The initial state consists of a closed system containing one mole of super-heated liquid water at 115°C and 1 atmosphere pressure. The immediate surroundings are also at 115°C and 1 atmosphere pressure.
The change in state is described as this one mole of super-heated liquid water vaporizing to water vapor at 115°C, as shown by the following reaction at 1 atmosphere pressure.
1 mole, H2O, liquid, 115°C ---> 1 mole, H2O, vapor, 115°C
a) Calculate the Enthalpy change for the system at 115°C.
b) Calculate the Entropy change for this system at 115°C.
c) Assuming that the surroundings behave as a constant temperature reservoir,
calculate the Enthalpy change for the surroundings
d) Assuming that the surroundings behave as a constant temperature reservoir,
calculate the Entropy change for the surroundings
e) Calculate the Entropy change for the universe.
Given the following:
Cp (liquid) = 75.33 J/mole K,
Cp (vapor) = 37.47 J/mole K,
∆H vaporization (100°C) = 40790 J/mole
I really have no idea what to do or where to start. I know I need to break the problem down into steps but I'm not sure exactly how to split it up.
To solve this problem, we need to apply the laws and principles of thermodynamics. Let's break it down into steps:
Step 1: Determine the enthalpy change (∆H) for the system at 115°C.
To calculate the enthalpy change, we need to consider the energy required for the phase change from liquid to vapor. The enthalpy change for vaporization (∆Hvaporization) at a given temperature is given as 40790 J/mole.
Step 2: Calculate the entropy change (∆S) for the system at 115°C.
Entropy change is related to the heat transfer in a system. At constant temperature and pressure, the entropy change (∆S) can be calculated using the equation: ∆S = ∆H/T, where ∆H is the enthalpy change and T is the temperature in Kelvin (K).
Step 3: Calculate the enthalpy change for the surroundings.
Since the surroundings are assumed to behave as a constant temperature reservoir, the enthalpy change (∆Hsurroundings) is equal to the heat gained or lost by the surroundings. In this case, the enthalpy change of the surroundings will be equal in magnitude but opposite in sign to the enthalpy change of the system (∆H).
Step 4: Calculate the entropy change for the surroundings.
Using the same equation as in Step 2 (∆S = ∆Hsurroundings/T), we can calculate the entropy change for the surroundings (∆Ssurroundings).
Step 5: Calculate the entropy change for the universe.
To calculate the total entropy change for the universe, we add the absolute values of ∆S for the system and the surroundings (∆Suniverse = |∆Ssystem| + |∆Ssurroundings|).

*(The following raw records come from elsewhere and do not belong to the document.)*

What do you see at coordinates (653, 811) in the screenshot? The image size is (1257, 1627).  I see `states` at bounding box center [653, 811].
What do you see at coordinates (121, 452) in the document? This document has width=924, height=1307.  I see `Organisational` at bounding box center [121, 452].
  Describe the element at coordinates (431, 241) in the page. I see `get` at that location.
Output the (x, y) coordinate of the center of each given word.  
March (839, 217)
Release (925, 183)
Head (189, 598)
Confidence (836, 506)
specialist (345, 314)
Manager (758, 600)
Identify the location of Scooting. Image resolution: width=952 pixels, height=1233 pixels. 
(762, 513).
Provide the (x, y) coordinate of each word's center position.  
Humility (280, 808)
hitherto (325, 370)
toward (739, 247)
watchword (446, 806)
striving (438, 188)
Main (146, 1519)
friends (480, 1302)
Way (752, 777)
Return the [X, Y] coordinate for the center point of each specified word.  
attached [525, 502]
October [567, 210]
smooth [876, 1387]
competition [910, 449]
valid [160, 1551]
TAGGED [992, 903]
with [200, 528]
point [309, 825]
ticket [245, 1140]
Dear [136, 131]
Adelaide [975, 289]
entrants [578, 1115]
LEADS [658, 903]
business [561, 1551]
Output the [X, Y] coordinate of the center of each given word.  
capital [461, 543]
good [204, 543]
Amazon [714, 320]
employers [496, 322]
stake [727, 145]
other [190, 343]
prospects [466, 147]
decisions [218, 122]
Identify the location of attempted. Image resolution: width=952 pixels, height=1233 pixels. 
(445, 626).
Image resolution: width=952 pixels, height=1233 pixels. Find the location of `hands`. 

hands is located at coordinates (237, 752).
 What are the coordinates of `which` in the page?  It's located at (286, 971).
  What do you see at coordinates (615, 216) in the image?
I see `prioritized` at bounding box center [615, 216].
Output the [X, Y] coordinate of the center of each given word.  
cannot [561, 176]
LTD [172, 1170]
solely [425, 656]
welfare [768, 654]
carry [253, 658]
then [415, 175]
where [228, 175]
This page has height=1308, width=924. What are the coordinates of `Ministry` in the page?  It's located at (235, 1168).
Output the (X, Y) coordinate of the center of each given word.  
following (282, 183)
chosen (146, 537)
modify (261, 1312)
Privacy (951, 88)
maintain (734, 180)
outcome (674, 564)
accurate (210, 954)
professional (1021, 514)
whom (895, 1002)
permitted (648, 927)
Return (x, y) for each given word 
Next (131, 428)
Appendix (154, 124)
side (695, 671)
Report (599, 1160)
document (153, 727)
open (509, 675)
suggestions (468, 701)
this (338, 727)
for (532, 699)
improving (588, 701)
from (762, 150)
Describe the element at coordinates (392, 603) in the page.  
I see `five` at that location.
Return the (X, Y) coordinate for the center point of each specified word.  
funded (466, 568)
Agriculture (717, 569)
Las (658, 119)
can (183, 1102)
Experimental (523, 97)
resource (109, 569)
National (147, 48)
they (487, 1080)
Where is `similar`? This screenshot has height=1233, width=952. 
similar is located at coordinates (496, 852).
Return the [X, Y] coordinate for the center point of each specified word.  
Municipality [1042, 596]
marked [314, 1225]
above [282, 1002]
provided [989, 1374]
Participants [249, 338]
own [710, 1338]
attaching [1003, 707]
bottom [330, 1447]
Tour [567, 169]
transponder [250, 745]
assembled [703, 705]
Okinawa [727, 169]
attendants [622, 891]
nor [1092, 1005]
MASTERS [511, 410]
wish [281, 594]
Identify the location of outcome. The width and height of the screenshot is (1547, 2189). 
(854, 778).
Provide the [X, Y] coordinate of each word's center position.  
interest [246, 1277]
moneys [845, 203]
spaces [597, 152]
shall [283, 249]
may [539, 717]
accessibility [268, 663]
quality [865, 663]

Now let's apply these steps and calculate the values:
a) Enthalpy change for the system (∆Hsystem):
∆Hsystem = ∆Hvaporization = 40790 J/mole
b) Entropy change for the system (∆Ssystem):
∆Ssystem = ∆Hsystem / T = 40790 J/mole / 115°C + 273.15 = 40790 J/mole / 388.15 K
c) Enthalpy change for the surroundings (∆Hsurroundings):
∆Hsurroundings = -∆Hsystem = -40790 J/mole
d) Entropy change for the surroundings (∆Ssurroundings):
∆Ssurroundings = ∆Hsurroundings / T = -40790 J/mole / 388.15 K
e) Entropy change for the universe (∆Suniverse):
∆Suniverse = |∆Ssystem| + |∆Ssurroundings|
Finally, plug in the values to calculate ∆Ssystem, ∆Hsurroundings, ∆Ssurroundings, and ∆Suniverse.